ACTIVITY ▸ Repeat the lines of the items from the line that contains "At what (x,y)" through the line that contains "unit-portrait-icon is located", both included, and nothing else.

DATA SUPPLIED ▸
-----
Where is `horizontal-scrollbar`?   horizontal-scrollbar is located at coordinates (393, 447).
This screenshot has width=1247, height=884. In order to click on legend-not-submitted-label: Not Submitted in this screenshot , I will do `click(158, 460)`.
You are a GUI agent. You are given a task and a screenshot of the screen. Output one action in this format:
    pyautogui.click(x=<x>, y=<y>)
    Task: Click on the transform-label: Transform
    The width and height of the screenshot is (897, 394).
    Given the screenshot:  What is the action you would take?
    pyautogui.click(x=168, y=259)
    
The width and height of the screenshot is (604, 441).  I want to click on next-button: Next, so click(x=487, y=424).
-----
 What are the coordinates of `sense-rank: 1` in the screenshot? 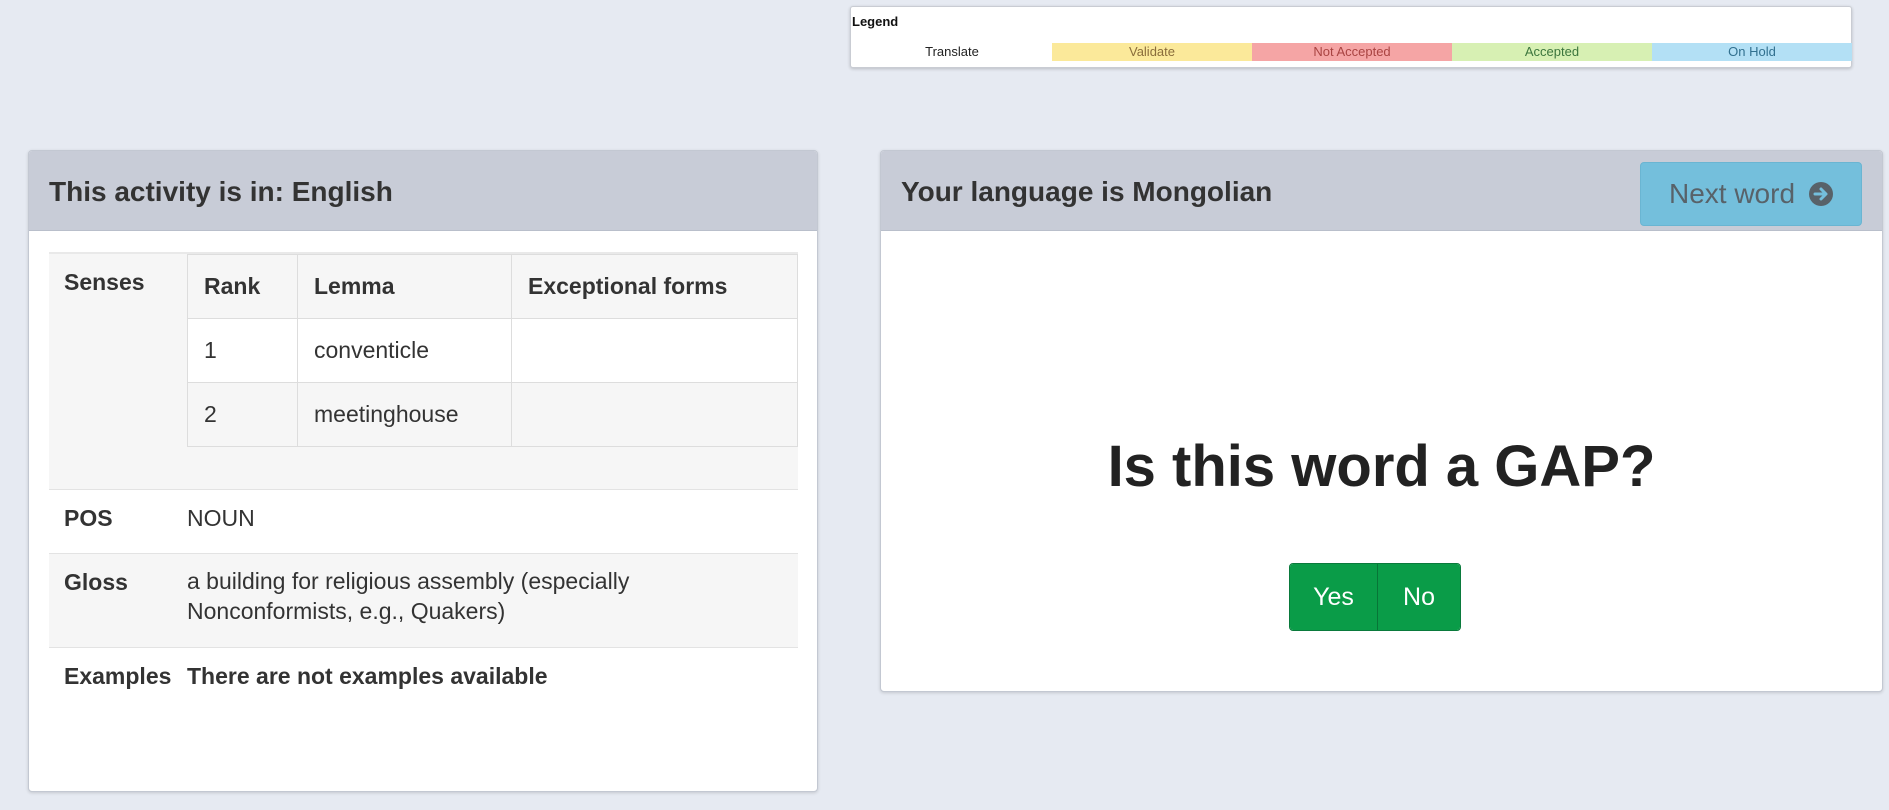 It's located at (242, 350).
-----
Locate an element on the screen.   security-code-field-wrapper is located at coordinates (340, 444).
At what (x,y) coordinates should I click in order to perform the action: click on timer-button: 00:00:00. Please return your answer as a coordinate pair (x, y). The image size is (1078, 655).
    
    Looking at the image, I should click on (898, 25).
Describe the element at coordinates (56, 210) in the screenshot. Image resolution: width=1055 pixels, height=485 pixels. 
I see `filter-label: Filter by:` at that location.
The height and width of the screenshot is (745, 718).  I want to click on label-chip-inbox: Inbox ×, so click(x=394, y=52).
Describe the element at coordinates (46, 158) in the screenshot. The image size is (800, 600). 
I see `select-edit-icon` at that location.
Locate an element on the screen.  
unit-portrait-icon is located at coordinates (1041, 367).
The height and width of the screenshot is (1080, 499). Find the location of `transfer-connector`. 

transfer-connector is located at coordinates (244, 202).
-----
RESPONSE TO THE EXERCISE ▸
At what (x,y) coordinates should I click in order to perform the action: click on timer-button: 00:00:00. Please return your answer as a coordinate pair (x, y). The image size is (1078, 655).
    
    Looking at the image, I should click on (898, 25).
Describe the element at coordinates (56, 210) in the screenshot. Image resolution: width=1055 pixels, height=485 pixels. 
I see `filter-label: Filter by:` at that location.
The height and width of the screenshot is (745, 718).  I want to click on label-chip-inbox: Inbox ×, so click(x=394, y=52).
Describe the element at coordinates (46, 158) in the screenshot. The image size is (800, 600). 
I see `select-edit-icon` at that location.
Locate an element on the screen.  
unit-portrait-icon is located at coordinates (1041, 367).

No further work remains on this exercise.